出来もしないブリターニャへの報復を考え時間を浪費する。
結果的にこれがダニエルの命取りとなる。
三日後。
「宰相殿下。各地でその……」
「宰相殿下に対する猛烈な抗議運動が起こっております」
書記兼補佐役であるバティスト・セリウラは王宮へ集まってくる情報を伝える。
「いかがいたしますか?」
ダニエルはここでようやく最良手を逃したことに気づくものの、後の祭り。
やむを得ない。
顔中でそう表現したダニエルはこう答えるしかなかった。
「とりあえず現在流れている噂はブリターニャ王国王子アリスト・ブリターニャが我が国の瓦解を狙った流言。そのような事実は一切ないので安心しろと発表しろ」
同じ頃、ミュランジ城ではクロヴィス・リブルヌも不機嫌さを顔中に滲み出していた。
「……アリスト王子は本気でフランベーニュを潰す気のようだな」
その言葉を吐き出した直後、リブルヌが視線を動かしたのは副官で若いながらも上官の相談役もこなすエルヴェ・レスパールだった。
レスパールは小さな咳払いをし、それから口を開く。
「……ですが……」
「宰相殿下の対応が遅かったのも事実。噂が国内に広がってからではどれだけ真実を語ろうが、手遅れの感は否めないです」
「そのとおりだ」
「だが、今さら何を言っても、それこそ手遅れだ。そして、そうであるならば我々は我々の責務を果たすだけだ……」
そして、もちろんフランベーニュ軍の最前線で指揮を執るアルサンス・ベルナードにもその情報は届く。
「……始まったそうだ」
「本当に王都の連中は我々の足を引っ張ることしかやらない」
「ふん」
「王都の連中?王太子の間違いだろう」
「サイレンセスト宣言」の詳細に続いて、国内に起こっている反ダニエル運動の状況を知らせる王都からの書状を魔術師長であるアラン・シャンバニュールに渡したベルナードのため息交じりの言葉をシャンバニュールは文字通り鼻で笑い、続いて魔術師らしく王権に対する敬意の欠片もないひとことをつけ加えた。

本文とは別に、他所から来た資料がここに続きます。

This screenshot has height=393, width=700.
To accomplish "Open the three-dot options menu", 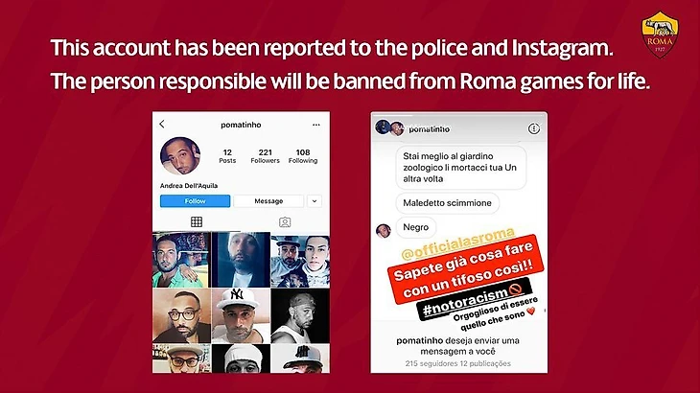I will [316, 125].
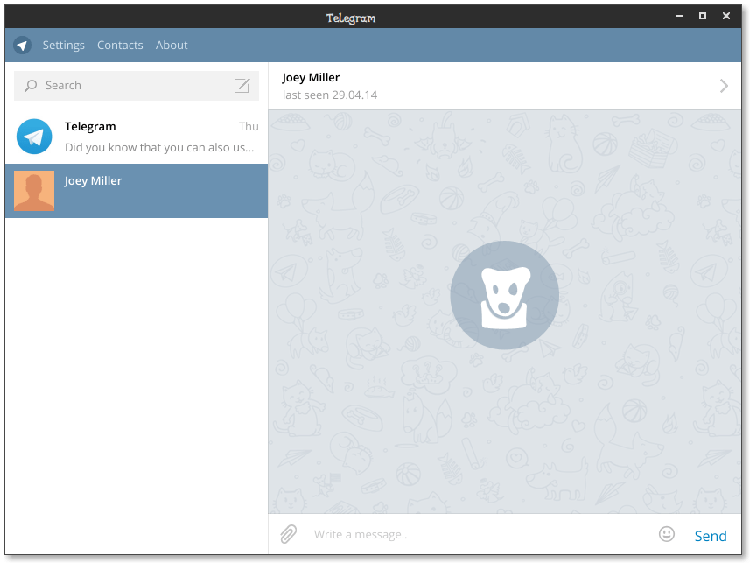Open the Telegram chat via its message preview
Screen dimensions: 750x563
click(x=159, y=148)
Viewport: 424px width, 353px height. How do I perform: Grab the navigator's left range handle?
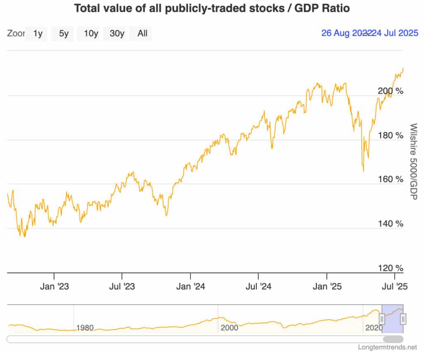tap(382, 319)
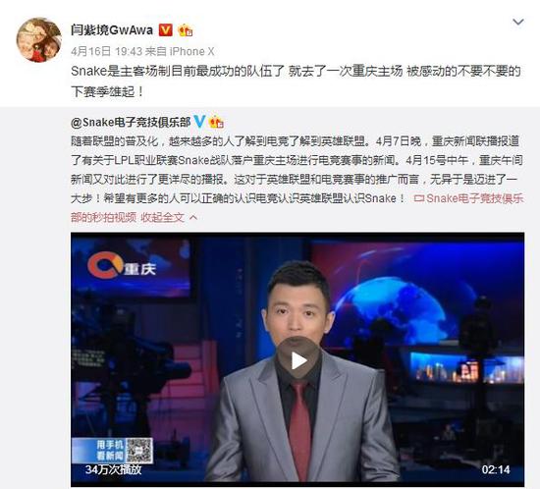Expand the post options chevron menu
The image size is (540, 489).
point(518,22)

そして、自身の言葉に不機嫌さを滲ませる表情で応じるベルナードを眺めながら、シャンバニュールはさらに言葉を続ける。
「だが、その者たちがいなくなっては、前線にいる我々は根なし草と同じ。食料が届かず敵前で枯れゆくのみ。そもそも王朝が倒れてしまっては戦う意味すらなくなる」
「必要があれば王太子を助けに行かねばなるまい。しかも、それが事実ならともかく、ブリターニャの王太子の口から出まかせとなればなおさらだ」
「そのとおり」
「だが、ここまでことが大きくなってから宰相殿下を救助に行った場合、我々が王太子派だと思われ、我々も攻撃対象になる。もちろん棒きれを持った程度の群衆など敵ではないが、剣を同胞に向けることは避けたい」
「それに王都を離れろと言っても聞かないだろう。宰相殿下は」
「当然だ。それは権力を捨てるのと同義語。それくらいの権力への執着と覚悟がなければ国を動かすことはできない」
そして、ある意味、今回の件の当事者のひとりであるグワラニー。
当然のように、グワラニーの耳にはアドニア、チェルトーザ、さらにワイバーンからも「サイレンセスト宣言」の詳細とその後サイレンセストで続く歓喜の宴の様子が速報として入ってきていた。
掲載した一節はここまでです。